As such, organizations including the Food and Drug Administration and the American Academy of Pediatrics have made it clear that the only alternative to breast milk for infants is an FDA-reviewed commercial infant formula.
Although it is recognized universally that breast milk is better for infants than any alternative, most infants at some point in the first year of life will still receive some formula, and it is critical that this be safe and available.
In Texas, about half of infants receive infant formula via the Special Supplemental Nutrition Program for Women, Infants, and Children (WIC). This program provides most but not all of the infant’s needs. Its widespread adoption has had considerable benefits including a marked decrease in serious health problems for infants such as anemia.
The WIC program is more than just a formula program. It is recognized for providing a range of benefits to families such as lactation support, nutrition for mothers as well as their infants and education related to health. It has bipartisan support and is a global model of success in providing for the needs of infants.
The current government shutdown has led to tremendous concerns about the WIC program and its ability to provide infant formula to families. Although WIC and the related SNAP program have generally been stated to have secure funding through February, there are limited certainties about the availability of all aspects of the WIC program until then.

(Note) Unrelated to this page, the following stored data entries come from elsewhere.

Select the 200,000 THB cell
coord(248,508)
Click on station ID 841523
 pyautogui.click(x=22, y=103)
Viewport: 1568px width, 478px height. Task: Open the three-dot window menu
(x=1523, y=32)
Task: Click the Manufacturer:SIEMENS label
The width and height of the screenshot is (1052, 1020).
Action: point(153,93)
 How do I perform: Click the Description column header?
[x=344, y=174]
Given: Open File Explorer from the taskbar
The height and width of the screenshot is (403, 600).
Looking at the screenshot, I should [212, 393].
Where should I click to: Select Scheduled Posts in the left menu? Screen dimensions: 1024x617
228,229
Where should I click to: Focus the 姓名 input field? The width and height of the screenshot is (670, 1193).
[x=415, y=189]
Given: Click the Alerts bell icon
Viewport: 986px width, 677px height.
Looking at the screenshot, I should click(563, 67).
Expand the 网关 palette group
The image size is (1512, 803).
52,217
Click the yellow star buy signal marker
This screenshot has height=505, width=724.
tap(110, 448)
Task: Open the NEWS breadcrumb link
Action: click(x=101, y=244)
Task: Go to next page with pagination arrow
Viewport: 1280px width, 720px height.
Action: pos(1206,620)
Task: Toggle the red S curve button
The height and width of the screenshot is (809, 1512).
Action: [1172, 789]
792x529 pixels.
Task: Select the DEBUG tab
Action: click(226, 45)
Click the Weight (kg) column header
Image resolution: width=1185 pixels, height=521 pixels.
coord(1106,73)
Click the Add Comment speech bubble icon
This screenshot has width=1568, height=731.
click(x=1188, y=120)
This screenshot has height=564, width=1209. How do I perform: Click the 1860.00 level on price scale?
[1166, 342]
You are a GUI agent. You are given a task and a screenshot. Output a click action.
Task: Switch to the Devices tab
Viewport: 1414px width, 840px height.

Already, some families are concerned about whether they may safely be involved in government programs due to immigration concerns, and the shutdown has exacerbated this lack of full utilization of WIC. Pediatricians are hearing about families seeking to go back to homemade formulas or diluting their formula beyond the recommended amount.
This has the potential to be a health disaster. The scientific evidence overwhelmingly makes it clear that the first two years of life are critical for normal brain and cognitive development. Additional risks such as high (or low) blood sodium, inadequate protein in the diet, losing out of omega-3 fatty acids, and contamination with bacteria of homemade or diluted formula exist.
The FDA has a list of over 20 nutrients it regulates in infant formula to be sure nothing is missing or inadequate. As infants in the first months of life obtain all of their nutrition from breast milk or formula, even small errors can be deadly to an infant.
So, what is to be done? Ending the shutdown is an obvious solution, but beyond that we must be sure that education is available at WIC offices, community health centers and elsewhere to ensure that families have an understanding of the need to not make their formula at home or overdilute it.
Advocacy and support for breastfeeding mothers, including needed policies to support working mothers such as available time and proper location to store and pump their milk, are urgently needed. Greater awareness of the challenges of breastfeeding for working mothers with workplace and lactation support interventions will have substantial benefits for children and families.
There is no second chance at infant nutrition and infant brain development. Even a few weeks of inadequate infant nutrition can harm an entire life. Communities need to band together to identify at-risk families and ensure that they have an adequate supply of infant formula as needed. It is not enough to hope the shutdown ends before the formula supply does. Public education about the critical need to obtain and prepare infant formula as directed and support for breastfeeding families should be ensured for every family in Texas.
Steven A. Abrams, M.D., is a professor of pediatrics at Dell Medical School at The University of Texas at Austin.